No terceiro quarto, Randolph manteve o ritmo e alcançou, pela primeira vez na temporada, trinta pontos. Seu parceiro Kaman marcou vinte e dois, totalizando cinquenta e dois pontos juntos, devastando o garrafão dos Warriors e também o coração de Min Congda.

Duas vezes a câmera focou Min Congda, sempre com expressão de desalento, incapaz de disfarçar o desânimo. Era impossível sorrir, nem mesmo fingir; desistiu até de tentar.

A partida durou menos de duas horas, tamanha a falta de suspense. O Clippers venceu fora de casa por 115 a 90, uma vantagem de vinte e cinco pontos, somando sua segunda vitória consecutiva. Os jogadores celebravam, o banco era só risos, até o sempre sério Mike Dunleavy parecia mais leve.

Ao fim do jogo, Dunleavy cumprimentou Don Nelson, treinador do Warriors, como se saudasse um velho mentor. Nelson, porém, foi direto: “Você, seu bastardo, nos roubou o Curry no draft!”

Dunleavy, ressentido, respondeu: “Don, não fui eu que decidi, foi o Smart, ele ignorou todos e escolheu o Curry.”

“E eu não sabia que os Warriors queriam o Curry, mas admito que ele é bom.”
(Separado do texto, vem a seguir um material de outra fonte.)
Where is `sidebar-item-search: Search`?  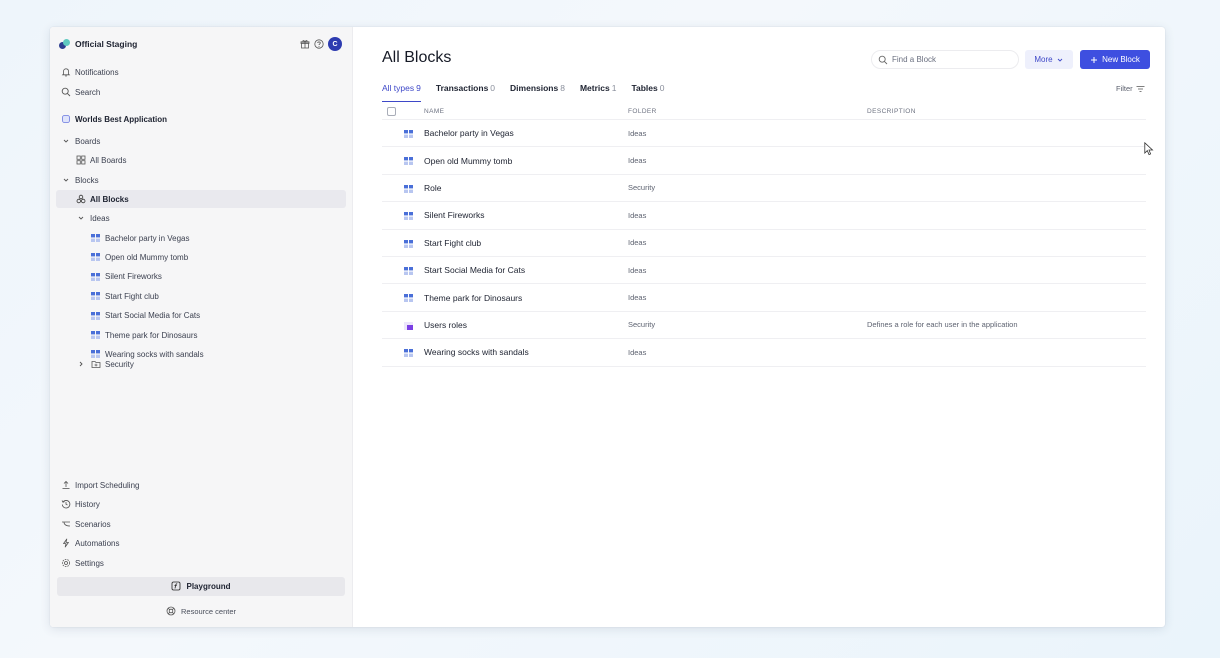
sidebar-item-search: Search is located at coordinates (201, 92).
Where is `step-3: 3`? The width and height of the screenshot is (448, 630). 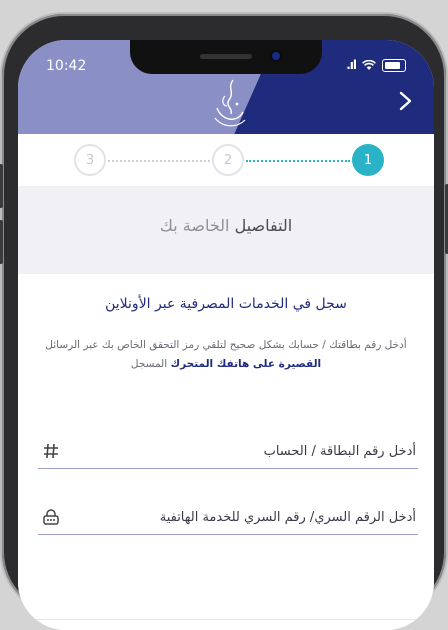 step-3: 3 is located at coordinates (90, 160).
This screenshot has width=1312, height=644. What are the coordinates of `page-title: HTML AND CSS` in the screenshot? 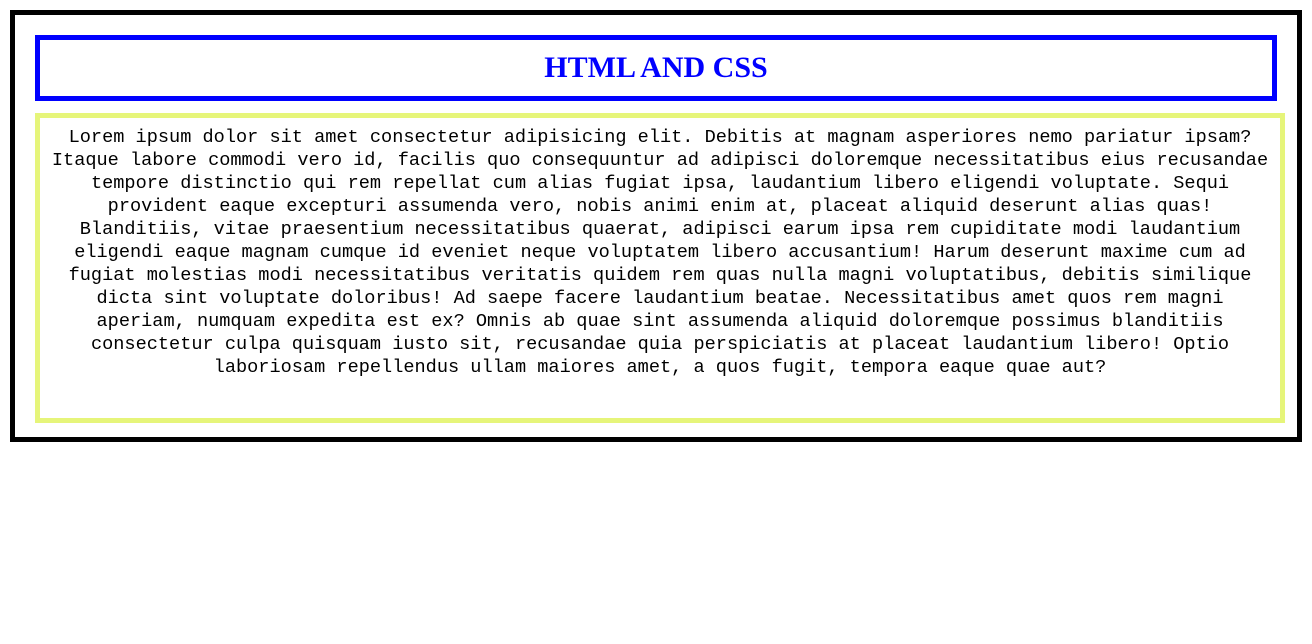 It's located at (656, 68).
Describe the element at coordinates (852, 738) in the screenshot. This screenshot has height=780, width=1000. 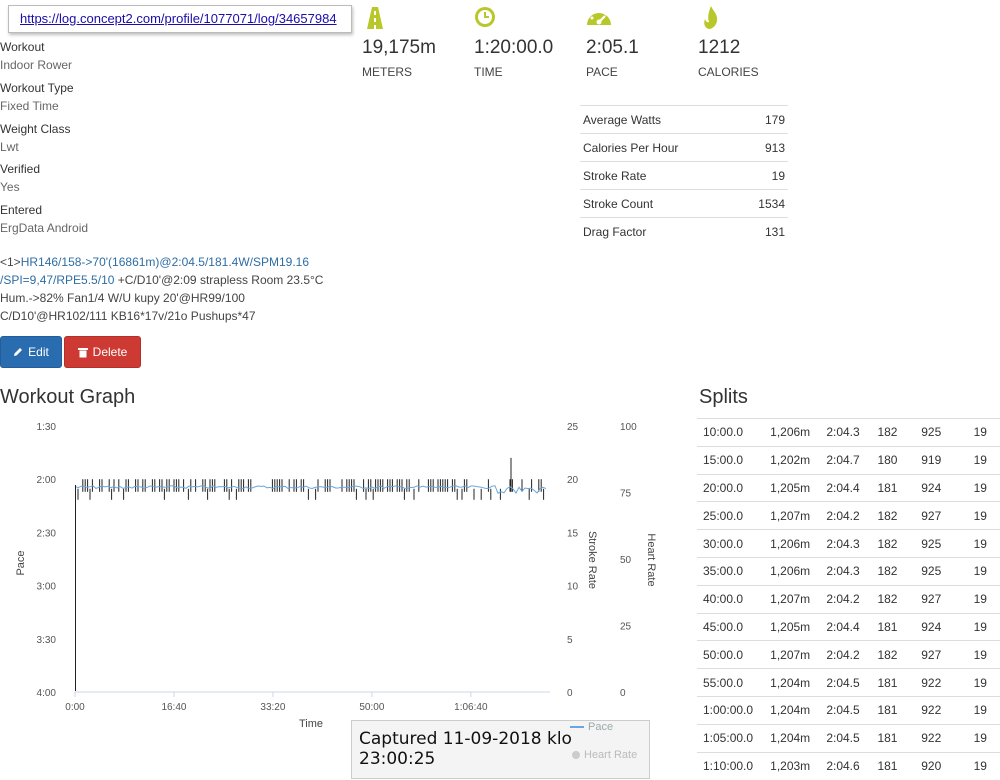
I see `split-cell: 2:04.5` at that location.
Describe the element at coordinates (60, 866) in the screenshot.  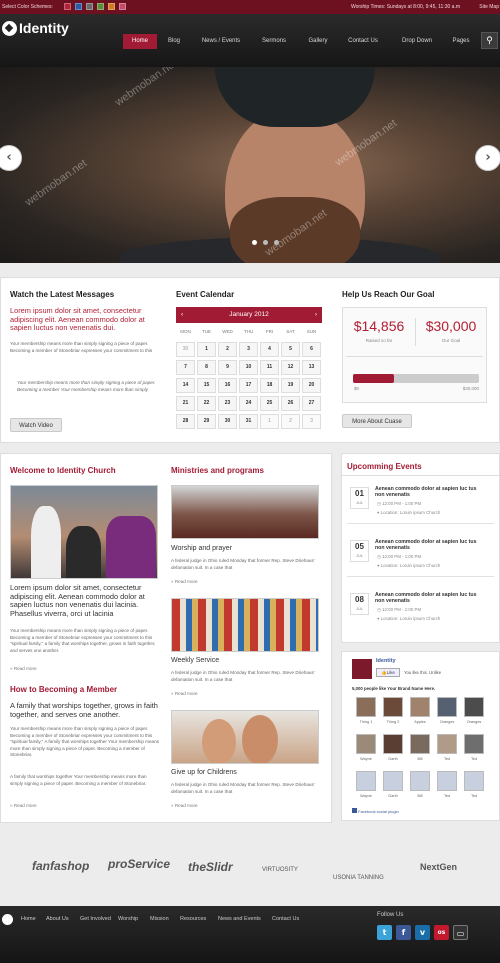
I see `sponsor-logo: fanfashop` at that location.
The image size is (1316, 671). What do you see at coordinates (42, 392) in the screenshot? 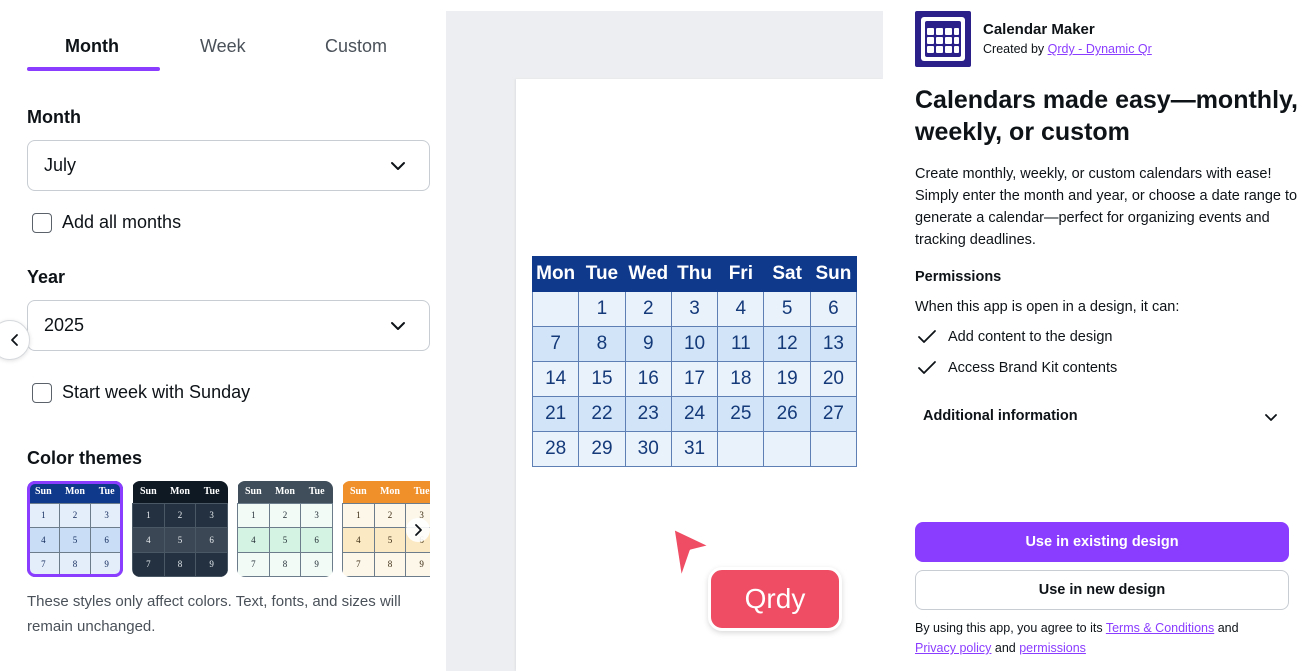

Curry teve uma atuação regular: onze pontos, cinco assistências, duas bolas de três em quatro tentativas. Vindo do banco, cumpriu bem seu papel e contribuiu para a vitória.

Nelson olhou para Curry com pesar: era o armador que ele tanto desejava. Embora Rubio fosse promissor, era um estilo completamente diferente, sem o potencial de transformação de Curry.

“Mike, como você pretende desenvolver esse garoto?” perguntou Nelson.

“Será o próximo Sam Cassell,” respondeu Dunleavy.

Nelson fez uma careta de desaprovação: “Que besteira, Mike. Olha as caras deles, como podem ser do mesmo tipo?”

Dunleavy retrucou: “Refiro-me ao estilo de jogo, não à aparência!”

Nelson balançou a cabeça, mas não insistiu; não era seu jogador, cada um cuida do seu. Só lamentou o desperdício.

Após a vitória, o Clippers não permaneceu em Oakland. Voltaram imediatamente para Los Angeles, pois tinham uma sequência de jogos em dias consecutivos.

Para Min Congda, o desespero aumentava: o próximo adversário era o Grizzlies, com apenas uma vitória e cinco derrotas. E, claro, o Grizzlies também tinha um titular ausente: Blake Griffin.

Min Congda não suportou mais, ao retornar a Los Angeles, no dia seguinte, ligou para o escritório do presidente em Nova York.

“Sou Min Smart, gerente geral do Los Angeles Clippers. Quero falar com o presidente Stern, tenho questões a tratar!”